Jewish leaders including Hikind told Burrell they believe the recent attacks in Brooklyn aren’t isolated.
“They’re not anomalies?” Burrell asked.
“No, not at all. In between these two incidents, there are so many others. Many of them don’t get reported,” Hikind said.
The latest victim is a 52-year-old orthodox Jewish man who asked that CBS2 not share his name.
Police are looking for the man who went after him Saturday afternoon as he was walking home from synagogue.
“I greeted him and I go, continue. Next thing I know, he said ‘I don’t like Jews, who were you talking to. I don’t talk to Jews.’ He put me in a headlock and I’m trying to maneuver out of him. In the meantime, I’m screaming ‘Help, help.’ He said ‘You don’t need help, I’m going to kill you right here.'”

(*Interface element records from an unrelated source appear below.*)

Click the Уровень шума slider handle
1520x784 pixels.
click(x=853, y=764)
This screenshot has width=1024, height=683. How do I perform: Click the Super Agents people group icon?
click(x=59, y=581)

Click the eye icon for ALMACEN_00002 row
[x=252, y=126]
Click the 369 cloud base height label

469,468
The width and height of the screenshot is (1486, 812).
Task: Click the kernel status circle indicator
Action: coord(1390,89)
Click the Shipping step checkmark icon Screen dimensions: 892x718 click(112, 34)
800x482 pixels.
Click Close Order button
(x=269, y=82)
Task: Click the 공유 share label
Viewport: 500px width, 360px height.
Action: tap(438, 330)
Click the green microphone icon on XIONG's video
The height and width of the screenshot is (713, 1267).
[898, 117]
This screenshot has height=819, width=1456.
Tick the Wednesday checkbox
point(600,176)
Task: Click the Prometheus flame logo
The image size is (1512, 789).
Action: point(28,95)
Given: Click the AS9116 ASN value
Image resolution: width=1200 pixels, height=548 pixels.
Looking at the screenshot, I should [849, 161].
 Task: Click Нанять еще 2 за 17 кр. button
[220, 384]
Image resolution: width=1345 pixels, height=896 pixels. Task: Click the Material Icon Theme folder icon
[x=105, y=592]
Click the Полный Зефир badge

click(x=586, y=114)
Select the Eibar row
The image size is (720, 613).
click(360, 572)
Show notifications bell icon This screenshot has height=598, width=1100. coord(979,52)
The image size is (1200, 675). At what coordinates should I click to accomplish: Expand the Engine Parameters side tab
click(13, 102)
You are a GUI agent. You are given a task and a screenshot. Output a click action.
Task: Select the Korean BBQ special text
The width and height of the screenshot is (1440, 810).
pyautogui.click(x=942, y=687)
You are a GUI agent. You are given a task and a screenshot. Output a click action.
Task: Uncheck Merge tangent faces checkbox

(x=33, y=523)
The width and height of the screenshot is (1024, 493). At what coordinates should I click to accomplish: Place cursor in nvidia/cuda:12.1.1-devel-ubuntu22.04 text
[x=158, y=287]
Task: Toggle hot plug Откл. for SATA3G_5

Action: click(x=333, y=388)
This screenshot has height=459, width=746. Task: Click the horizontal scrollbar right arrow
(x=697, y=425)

The assault went on for five minutes before two people walking by pulled the man off and held him down. The 52-year-old was left with a black eye, broken rib and scratches.
A week earlier, police said a 42-year-old man, identified as Ari Ellis, was attacked on Eastern Parkway, punched in the face repeatedly. He suffered a broken nose and broken ribs.
“I don’t understand why they had to pick me,” Ellis told CBS2’s Reena Roy. “I wonder, do people realize this is anti-Semitism?”
“I don’t know if there’s a connection, but there’s a lot of concern there has been tremendous growth of anti-Semitism,” said Hikind.
According to the Anti-Defamation League, last year there were 11 anti-Semitic assaults in New York state. Seven of them were in Brooklyn.
Leaders of New York’s Jewish Leadership Council have written to the NYPD, questioning the timing of the attacks. Both happened on the Jewish sabbath – when there are fewer Jewish volunteer safety officers on patrol.
“We would like people to help us locate the person who committed this horrible attack on an innocent person,” Crown Heights Jewish Community Council Executive Director Rabbi Eli Cohen said. “Being able to walk down the street without being hurt is a civil right that every person has.”
“Unfortunately there are people out there who want to kill us for one reason: Because we are a Jew,” the victim’s wife said.
The ADL is offering a $5,000 reward for information leading to a conviction.
“I am disgusted and saddened by the vicious attack that occurred on Saturday in Crown Heights, which is being investigated as a potential hate crime,” said City Council Speaker Corey Johnson. “This is not what our city is about, and my heart breaks that New Yorkers have endured this kind of abuse and violence. Hate has no place here, and I pray those responsible are quickly brought to justice.”